== To be done ==
Repeat, word for word, the items from the line containing "Given: Select the ./s.sh tab" through the line containing "Action: pos(397,329)", including both of those lines.

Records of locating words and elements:
::::::::

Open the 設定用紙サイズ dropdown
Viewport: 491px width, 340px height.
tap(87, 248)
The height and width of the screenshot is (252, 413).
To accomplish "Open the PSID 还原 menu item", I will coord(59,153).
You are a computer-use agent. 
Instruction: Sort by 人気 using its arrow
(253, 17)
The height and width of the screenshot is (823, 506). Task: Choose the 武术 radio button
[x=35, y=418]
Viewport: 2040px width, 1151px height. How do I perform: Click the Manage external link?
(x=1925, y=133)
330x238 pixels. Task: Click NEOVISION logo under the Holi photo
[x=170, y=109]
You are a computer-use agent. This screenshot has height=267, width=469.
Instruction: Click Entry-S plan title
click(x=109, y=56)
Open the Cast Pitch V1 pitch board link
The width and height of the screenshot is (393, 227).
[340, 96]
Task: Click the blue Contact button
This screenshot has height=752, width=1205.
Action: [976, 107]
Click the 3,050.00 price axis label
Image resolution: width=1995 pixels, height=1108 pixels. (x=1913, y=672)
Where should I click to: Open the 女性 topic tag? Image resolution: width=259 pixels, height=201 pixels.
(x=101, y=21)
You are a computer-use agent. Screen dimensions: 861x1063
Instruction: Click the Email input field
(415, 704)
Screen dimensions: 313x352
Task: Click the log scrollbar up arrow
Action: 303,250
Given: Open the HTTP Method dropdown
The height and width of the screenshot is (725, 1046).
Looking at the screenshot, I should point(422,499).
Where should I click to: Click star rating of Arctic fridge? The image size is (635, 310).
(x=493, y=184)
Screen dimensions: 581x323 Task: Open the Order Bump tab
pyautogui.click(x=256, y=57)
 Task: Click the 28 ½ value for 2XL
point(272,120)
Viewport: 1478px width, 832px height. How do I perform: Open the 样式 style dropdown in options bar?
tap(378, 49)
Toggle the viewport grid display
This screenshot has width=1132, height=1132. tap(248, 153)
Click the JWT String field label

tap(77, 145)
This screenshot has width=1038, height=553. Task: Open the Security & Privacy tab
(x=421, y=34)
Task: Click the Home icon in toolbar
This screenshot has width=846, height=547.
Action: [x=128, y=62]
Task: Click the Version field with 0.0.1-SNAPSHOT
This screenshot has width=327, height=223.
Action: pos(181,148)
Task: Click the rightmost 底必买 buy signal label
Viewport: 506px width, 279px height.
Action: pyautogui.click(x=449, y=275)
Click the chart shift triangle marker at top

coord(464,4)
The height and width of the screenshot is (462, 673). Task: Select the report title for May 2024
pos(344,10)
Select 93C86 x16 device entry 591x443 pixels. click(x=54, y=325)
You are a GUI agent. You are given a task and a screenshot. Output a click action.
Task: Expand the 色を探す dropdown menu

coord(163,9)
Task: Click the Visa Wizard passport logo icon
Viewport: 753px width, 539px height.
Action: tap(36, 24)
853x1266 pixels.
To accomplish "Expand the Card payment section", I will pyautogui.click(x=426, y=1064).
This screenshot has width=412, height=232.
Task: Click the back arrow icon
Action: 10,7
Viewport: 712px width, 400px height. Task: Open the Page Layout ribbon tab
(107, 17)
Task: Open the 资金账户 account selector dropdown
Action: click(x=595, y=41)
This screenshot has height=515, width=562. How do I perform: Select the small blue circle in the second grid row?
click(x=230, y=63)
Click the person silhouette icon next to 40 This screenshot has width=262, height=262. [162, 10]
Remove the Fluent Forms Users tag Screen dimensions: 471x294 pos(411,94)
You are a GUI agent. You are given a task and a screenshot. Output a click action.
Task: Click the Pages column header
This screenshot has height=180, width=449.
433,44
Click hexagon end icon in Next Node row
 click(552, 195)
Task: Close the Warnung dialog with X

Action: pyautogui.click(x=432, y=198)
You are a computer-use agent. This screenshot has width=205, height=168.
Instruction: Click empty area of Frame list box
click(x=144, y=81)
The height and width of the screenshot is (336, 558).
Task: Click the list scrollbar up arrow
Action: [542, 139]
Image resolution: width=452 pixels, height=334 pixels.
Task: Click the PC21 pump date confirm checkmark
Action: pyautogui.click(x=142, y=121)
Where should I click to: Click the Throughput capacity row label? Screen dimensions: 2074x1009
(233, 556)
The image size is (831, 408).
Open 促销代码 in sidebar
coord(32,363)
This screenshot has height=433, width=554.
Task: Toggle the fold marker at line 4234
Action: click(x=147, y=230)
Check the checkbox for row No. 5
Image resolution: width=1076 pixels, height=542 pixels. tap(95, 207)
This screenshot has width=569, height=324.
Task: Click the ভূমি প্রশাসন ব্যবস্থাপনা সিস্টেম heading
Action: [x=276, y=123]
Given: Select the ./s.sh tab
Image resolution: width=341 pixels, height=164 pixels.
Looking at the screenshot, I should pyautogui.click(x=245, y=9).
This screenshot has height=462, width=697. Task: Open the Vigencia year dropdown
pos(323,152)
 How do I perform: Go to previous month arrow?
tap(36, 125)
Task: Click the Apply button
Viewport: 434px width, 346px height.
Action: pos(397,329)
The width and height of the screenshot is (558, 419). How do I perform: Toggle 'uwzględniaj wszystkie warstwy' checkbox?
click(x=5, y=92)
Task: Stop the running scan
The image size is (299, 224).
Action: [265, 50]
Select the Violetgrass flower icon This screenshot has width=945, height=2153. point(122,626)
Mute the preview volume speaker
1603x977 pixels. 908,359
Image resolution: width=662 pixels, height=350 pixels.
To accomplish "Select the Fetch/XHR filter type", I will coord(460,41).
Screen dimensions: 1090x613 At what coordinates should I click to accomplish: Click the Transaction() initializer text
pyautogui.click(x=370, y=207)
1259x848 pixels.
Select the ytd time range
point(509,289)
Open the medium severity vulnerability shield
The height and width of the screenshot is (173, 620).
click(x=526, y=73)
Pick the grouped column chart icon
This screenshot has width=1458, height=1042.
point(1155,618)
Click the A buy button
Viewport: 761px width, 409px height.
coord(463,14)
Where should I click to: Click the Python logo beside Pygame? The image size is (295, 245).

::::::::

== Task response ==
Given: Select the ./s.sh tab
Image resolution: width=341 pixels, height=164 pixels.
Looking at the screenshot, I should pyautogui.click(x=245, y=9).
This screenshot has height=462, width=697. Task: Open the Vigencia year dropdown
pos(323,152)
 How do I perform: Go to previous month arrow?
tap(36, 125)
Task: Click the Apply button
Viewport: 434px width, 346px height.
Action: pos(397,329)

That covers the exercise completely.